Note that the allocation size of an instance does not account for any sub-allocations. I.e. an NSArray likely has a backing store which is a separate allocation.
To reiterate:
sizeof(foo) in the above code has nothing to do with the size of the allocated instance.
I know all instances of NSString are inmutable. If you assign a new value to a string new memory is addressed and the old string will be lost.
But if you use NSMutableString the string will always keep his same address in memory, no matter what you do.
I wonder how this exactly works. With methods like replaceCharactersInRange I can even add more characters to a string so I need more memory for my string. What happens to the objects in memory that follow the string? Are they all relocated and put somewhere else in memory? I don't think so. But what is really going on?
I know all instances of NSString are
inmutable. If you assign a new value
to a string new memory is addressed
and the old string will be lost.
That isn't how mutability works, nor how references to NSStrings work. Nor how pointers work.
A pointer to an object -- NSString *a; declares a variable a that is a pointer to an object -- merely holds the address in memory of the object. The actual object is [generally] an allocation on the heap of memory that contains the actual object itself.
In those terms, there is really no difference at runtime between:
NSString *a;
NSMutableString *b;
Both are references to -- addresses of -- some allocation in memory. The only difference is during compile time, b will be treated differently than a and the compiler will not complain if, say, you use NSMutableString methods when calling b (but would when calling a).

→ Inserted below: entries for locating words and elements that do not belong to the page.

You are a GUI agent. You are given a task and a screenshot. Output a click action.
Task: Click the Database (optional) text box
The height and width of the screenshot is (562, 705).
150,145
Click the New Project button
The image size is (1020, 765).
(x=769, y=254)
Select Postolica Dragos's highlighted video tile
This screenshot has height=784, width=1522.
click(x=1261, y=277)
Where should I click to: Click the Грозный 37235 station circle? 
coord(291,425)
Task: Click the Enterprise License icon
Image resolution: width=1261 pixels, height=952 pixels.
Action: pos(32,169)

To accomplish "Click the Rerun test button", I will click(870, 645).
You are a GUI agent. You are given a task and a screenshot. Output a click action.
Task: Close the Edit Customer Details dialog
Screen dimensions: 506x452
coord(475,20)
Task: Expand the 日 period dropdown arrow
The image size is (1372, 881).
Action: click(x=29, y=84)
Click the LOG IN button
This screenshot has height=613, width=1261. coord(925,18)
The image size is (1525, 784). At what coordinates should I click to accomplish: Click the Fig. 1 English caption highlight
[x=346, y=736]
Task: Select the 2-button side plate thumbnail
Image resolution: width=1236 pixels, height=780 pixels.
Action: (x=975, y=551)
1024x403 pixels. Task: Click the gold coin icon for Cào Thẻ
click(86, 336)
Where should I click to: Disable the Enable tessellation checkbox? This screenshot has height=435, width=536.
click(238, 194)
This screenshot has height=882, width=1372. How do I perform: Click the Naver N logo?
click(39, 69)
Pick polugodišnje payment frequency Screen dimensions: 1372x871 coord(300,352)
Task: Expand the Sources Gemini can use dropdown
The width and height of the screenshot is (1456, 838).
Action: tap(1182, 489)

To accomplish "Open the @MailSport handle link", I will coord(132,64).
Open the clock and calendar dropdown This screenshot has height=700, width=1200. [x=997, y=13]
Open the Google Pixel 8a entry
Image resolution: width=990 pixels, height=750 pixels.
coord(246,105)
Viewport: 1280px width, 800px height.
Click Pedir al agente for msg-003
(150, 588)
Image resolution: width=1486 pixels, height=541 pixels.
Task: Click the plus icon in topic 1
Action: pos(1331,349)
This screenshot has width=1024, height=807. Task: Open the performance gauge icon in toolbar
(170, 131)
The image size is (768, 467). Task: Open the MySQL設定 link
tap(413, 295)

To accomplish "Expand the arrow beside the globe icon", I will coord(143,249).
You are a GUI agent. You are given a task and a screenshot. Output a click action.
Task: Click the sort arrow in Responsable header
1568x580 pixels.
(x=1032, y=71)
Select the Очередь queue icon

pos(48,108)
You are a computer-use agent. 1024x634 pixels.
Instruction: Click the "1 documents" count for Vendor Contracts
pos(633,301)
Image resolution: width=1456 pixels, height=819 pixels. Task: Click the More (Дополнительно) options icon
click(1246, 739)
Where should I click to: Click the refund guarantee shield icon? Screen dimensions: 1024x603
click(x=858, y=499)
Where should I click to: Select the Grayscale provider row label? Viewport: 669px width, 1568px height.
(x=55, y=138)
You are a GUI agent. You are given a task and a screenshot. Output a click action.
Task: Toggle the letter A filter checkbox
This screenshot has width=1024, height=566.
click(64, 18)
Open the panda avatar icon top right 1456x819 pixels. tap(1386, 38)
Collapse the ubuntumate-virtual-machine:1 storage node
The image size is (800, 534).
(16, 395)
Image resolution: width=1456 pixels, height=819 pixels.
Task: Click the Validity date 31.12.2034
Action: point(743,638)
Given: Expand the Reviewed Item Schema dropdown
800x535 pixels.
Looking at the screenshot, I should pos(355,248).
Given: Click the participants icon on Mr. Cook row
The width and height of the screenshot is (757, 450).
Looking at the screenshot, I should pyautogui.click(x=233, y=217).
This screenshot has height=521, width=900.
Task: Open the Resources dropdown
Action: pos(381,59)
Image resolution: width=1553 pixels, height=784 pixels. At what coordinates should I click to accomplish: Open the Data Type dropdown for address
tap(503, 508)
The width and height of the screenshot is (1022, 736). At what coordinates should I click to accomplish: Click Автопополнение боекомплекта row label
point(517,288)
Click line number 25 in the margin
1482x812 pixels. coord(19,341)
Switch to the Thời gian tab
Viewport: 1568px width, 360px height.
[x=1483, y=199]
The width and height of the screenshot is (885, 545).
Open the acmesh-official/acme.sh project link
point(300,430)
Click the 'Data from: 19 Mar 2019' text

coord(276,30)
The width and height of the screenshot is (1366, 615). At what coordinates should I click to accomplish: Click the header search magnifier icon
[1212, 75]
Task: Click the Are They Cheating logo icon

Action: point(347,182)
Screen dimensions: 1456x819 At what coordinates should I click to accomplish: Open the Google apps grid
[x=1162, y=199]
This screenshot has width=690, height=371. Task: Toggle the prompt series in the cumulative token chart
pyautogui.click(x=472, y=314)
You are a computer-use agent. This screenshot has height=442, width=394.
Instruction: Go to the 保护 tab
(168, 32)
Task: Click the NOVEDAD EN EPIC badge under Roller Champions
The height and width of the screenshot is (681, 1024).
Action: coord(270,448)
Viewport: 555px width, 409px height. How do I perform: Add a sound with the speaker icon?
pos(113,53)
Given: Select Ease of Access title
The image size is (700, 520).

As far as how NSMutableString works, it contains a buffer (or several buffers -- implementation detail) internally that contain the string data. When you call one of the methods that mutate the string's contents, the mutable string will re-allocate its internal storage as necessary to contain the new data.
Objects do not move in memory. Once allocated, an allocation will never move -- the address of the object or allocation will never change. The only semi-exception is when you use something like realloc() which might return a different address. However, that is really just a sequence of free(); malloc(); memcpy();.
I'd suggest you revisit the Objective-C Programming Guide or, possibly, a C programming manual.
the NSMutableString works just like the C++ std::string do. i don't know exactly how they work, but there are two popular approaches:
concating
you create a struct with two variables. one char and one pointer.
when a new char(or more are added) you create a new instance of the struct, and add the address to the last struct instance of the string. this way you have a bunch of structs with a pointer directing to the next struct.
copy & add
the way most newbies will go. not the worst, but maybe the slowest.
you save a "normal" unmutable string. if a new char is added, you allocate a area in the memory with the size of the old string +1, copy the old string and concate the new char. that's a very simple approach, isn't it?
a bit more advanced version would be to create the new string with a size +50, and just add the chars and a new null at the end, don't forget the to overwrite the old null. this way it's more efficient for string with a lot of changes.
as i said before, i don't know how std::string or NSMutableString approaches this issue. but these are the most common ways.